I saw that happen once in a big presentation.
There was a team of students presenting their work to ~200 people. Right in the middle, a pop-up says updates are finished and the computer needs to restart. It has a helpful 60-second countdown, but “cancel” is grayed out, so all they can do is watch.
I was only in the audience and I still have nightmares.
Then it proceeds to take 10 minutes to boot. Happened to me before an important meeting once and i just couldn’t believe it. wtf makes Microsoft think they can get away with shit like this?
Probably that they very obviously are!
Just blame the users. Easy.
They think they can get away with it because they keep getting away with it.
wtf makes Microsoft think they can get away with shit like this?
I’d wager a guess it’s people dumb enough to constantly put up with shit like this?
Combined with myopic developers who always have the newest hardware and fastest connection.
Usually for large businesses like universities IT can choose when to push updates.
Some versions like Home and Education might lack the options, but most Enterprise versions and LTSC versions can let you delay updates via the menu or disable updates completely via group policy fuckery.
Still bullshit that they have to, though.
Shutdown -a or whatever the flag is should abort it if I remember correctly
Because the alternative is people getting compromised and getting their computer crypto locked, accounts stolen or their bank account drained.
Other OSes can update everything while running and you just reboot to the updated system. Microsoft could definitely fix their update process they are not incompetent, they just don’t care.
The super duper shitty thing is that they could have canceled it by opening the Run dialog box and typing “shutdown -a”, so it’s not even like canceling wasn’t an option. M$ just decided to be dicks about it
M$ just decided to be dicks about it
A most concise yet comprehensive company bio.
Maybe? If I recall correctly, this was Windows XP. Also the computer was owned by the school, so the students didn’t have admin access.
That screen didn’t exist in Win XP. If it had, it would have been a different shade of blue. This is either Win10 though I suspect it’s Win11.
The event I’m referring to wasn’t OP’s photo. Mine was back in 2004 or 2005, long before Win10 was released.
shutdown -a
couldn’t help in that situation?For every 1 person who knows how to use the windows command line, there are 50 people struggling because they didn’t embed their video into their PowerPoint, or worse, their USB stick only contains a shortcut to their actual .ppt file
That’s a very generous estimate. I didn’t know about it and I work in IT.
I love these comments. If you need to use the command line (the largest argument people have against Linux) why are people still arguing to stay on Windows? Hell, Linux you don’t even need the terminal if you don’t want to use it and choose the right distro.
(I recognize that for schools and offices, people don’t have a choice. These students were probably on a personal laptop though, so they could have a choice. The issue is Windows comes as default and no one actually makes a choice. They don’t choose Windows. They just have Windows.)
Windows always gets a pass from it’s fans. They also tend to overestimate average users’ proficiency with computers (meaning windows) way more than linux users.

**Task statement**
In the comment thread about the forced Windows restart, what could the students have typed in the Run dialog box to cancel it?

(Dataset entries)
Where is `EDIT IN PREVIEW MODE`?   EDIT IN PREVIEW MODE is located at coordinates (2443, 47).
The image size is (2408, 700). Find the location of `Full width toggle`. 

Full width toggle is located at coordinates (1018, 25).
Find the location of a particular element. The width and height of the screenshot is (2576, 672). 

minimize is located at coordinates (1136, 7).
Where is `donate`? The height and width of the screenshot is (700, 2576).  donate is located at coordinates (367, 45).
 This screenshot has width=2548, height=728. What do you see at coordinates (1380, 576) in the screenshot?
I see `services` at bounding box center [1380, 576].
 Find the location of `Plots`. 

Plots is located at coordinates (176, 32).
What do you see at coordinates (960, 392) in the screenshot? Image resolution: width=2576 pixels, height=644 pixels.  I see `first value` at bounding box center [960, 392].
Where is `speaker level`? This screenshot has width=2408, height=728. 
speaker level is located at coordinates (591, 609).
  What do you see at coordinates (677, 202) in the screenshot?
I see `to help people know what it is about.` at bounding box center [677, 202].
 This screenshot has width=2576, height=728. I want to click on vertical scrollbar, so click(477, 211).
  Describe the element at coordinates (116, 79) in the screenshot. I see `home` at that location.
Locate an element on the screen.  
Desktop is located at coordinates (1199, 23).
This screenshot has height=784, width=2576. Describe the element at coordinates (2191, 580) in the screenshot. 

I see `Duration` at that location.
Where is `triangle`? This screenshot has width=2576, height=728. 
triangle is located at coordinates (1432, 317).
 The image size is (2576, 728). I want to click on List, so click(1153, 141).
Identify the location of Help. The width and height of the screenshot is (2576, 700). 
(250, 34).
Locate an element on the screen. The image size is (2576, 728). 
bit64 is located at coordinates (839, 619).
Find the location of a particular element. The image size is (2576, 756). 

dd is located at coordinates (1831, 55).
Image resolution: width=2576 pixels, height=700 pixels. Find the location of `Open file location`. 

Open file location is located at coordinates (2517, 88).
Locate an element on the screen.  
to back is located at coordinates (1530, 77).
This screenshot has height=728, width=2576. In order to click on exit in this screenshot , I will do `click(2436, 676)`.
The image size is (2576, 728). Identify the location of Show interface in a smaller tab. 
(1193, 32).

**Task answer**
shutdown -a